バンコクモーターショーに出展した中国のEVメーカー、BYDのブース(資料写真、2023年3月21日、写真:REX/アフロ)

(藤谷 昌敏:日本戦略研究フォーラム政策提言委員・金沢工業大学客員教授・元公安調査庁金沢公安調査事務所長)

 これからの未来世界を展望すれば、カーボンニュートラル社会の実現に向けて、電気自動車の普及に伴う蓄電池、モーターなどの大量生産の必要性が予想され、銅、レアアース(希土類)、リチウム、ニッケル、コバルト、グラファイト、マンガンなどの需要拡大が見込まれている。
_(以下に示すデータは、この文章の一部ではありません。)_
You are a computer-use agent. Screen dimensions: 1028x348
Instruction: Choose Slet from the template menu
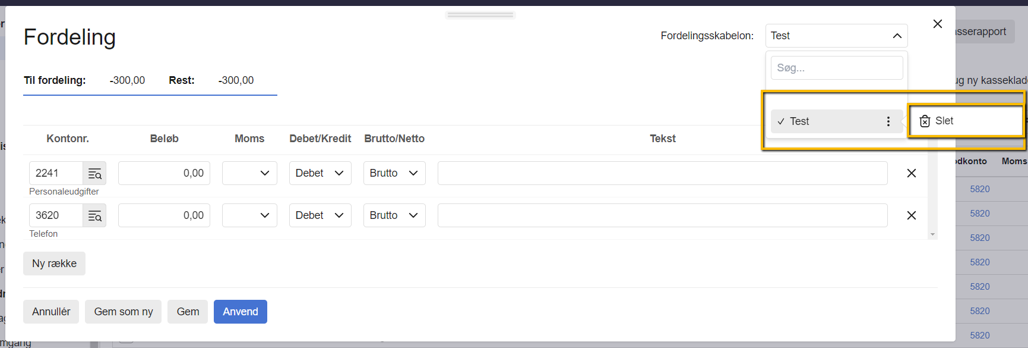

 問題なのは、重要鉱物の加工プロセスと製造技術のほとんどが中国に集中しており、世界のリチウムの約60%、その他の重要鉱物の約80%を精製し、電気自動車用蓄電池の約80%以上の生産を独占していることだ。

 さらに中国政府は、レアアースを使った高性能磁石などの製造技術の輸出を禁止する処置を検討しているとされ、米国の対中締め付けに対抗する。

 中国は、半導体規制をはじめとする米国、日本、欧州諸国による圧力の中、重要産業のサプライチェーンを自国内で完結させる政策を進めており、今後、レアアースのような世界シェアが圧倒的に高い分野を武器として、米国やその同盟国に圧力をかけていくものと思われる。中国が製造技術を禁輸すれば、磁石メーカーを持たない米欧は新規参入が困難となり、中国に完全に依存を強いられる状況となる。中国は設備投資を進めて大規模生産による低コストでの磁石製造を進めており、今後、さらに市場を席巻する可能性がある。